As a detector for a gas chromatograph, various types of detectors have been put to practical use, such as a thermal conductivity detector (TCD), electron capture detector (ECD), flame ionization detector (FID), flame photometric detector (FPD), and flame thermionic detector (FTD). Among these detectors, the FID is most widely used, particularly for the purpose of detecting organic substances. The FID is a device that ionizes sample components in a sample gas by hydrogen flame and detects the resultant ion current. It has a wide dynamic range (the sample-concentration range within which the detection sensitivity shows a high degree of linearity) which has reached approximately six to seven orders of magnitude. However, the FID has drawbacks: firstly, its ionization efficiency is low, and therefore, its minimum detectable amount is not low enough; secondly, its ionization efficiencies for alcohols, aromatic substances, and chlorine-based substances are low; and thirdly, it requires hydrogen, which is a highly hazardous substance, and therefore, an explosion-proof apparatus or similar kind of special equipment must be provided, which makes the entire system difficult to operate.
In recent years, a dielectric barrier discharge ionization detector (which is hereinafter abbreviated as “BID”) which employs ionization by dielectric barrier discharge plasma has been put to practical use as a new type of detector for a gas chromatograph (for example, see Patent Literatures 1 and 2, as well as Non Patent Literature 1).

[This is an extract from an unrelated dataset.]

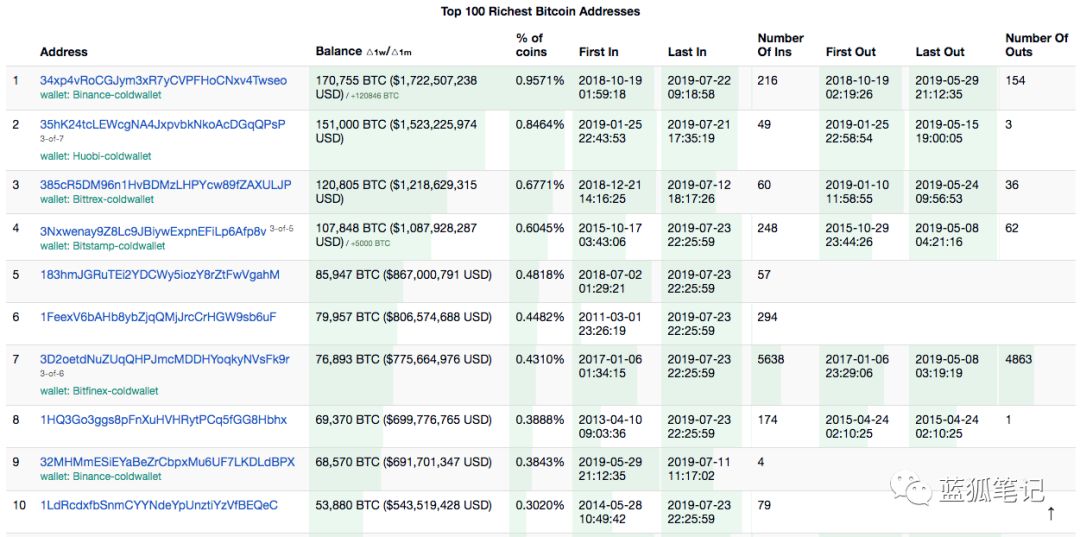The width and height of the screenshot is (1080, 537).
Task: Open the Bitfinex-coldwallet wallet link
Action: click(115, 391)
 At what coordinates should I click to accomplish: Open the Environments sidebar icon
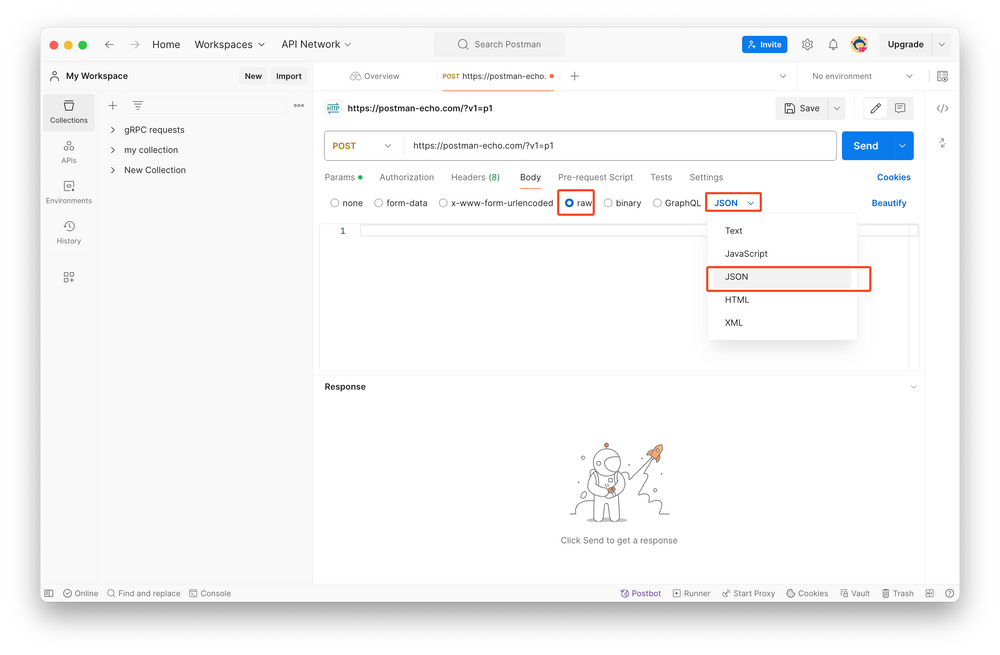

In the BID described in the aforementioned literatures, a low-frequency AC high voltage is applied to the discharge electrodes circumferentially provided on a dielectric quartz glass tube, whereby a predetermined gas supplied into the tube line is ionized and non-equilibrium atmospheric pressure plasma is formed. The sample components in the sample gas injected into the tube line are ionized by the effects of the light emitted from this plasma, the excited species and the like. The thereby produced ions are collected by the collector electrode, and a detection signal corresponding to the amount of ions, and hence the amount of sample components, is generated. Generally, it is said that the mechanism of the ionization of sample components in the discharge ionization detector is the photoionization by high-energy vacuum ultraviolet light radiated from the plasma and the Penning ionization by meta-stable helium atoms produced by the plasma. As for the BID, as described in Non Patent Literature 1, it has been experimentally confirmed that the photoionization by the vacuum ultraviolet light mainly contributes to the ionization of the sample components.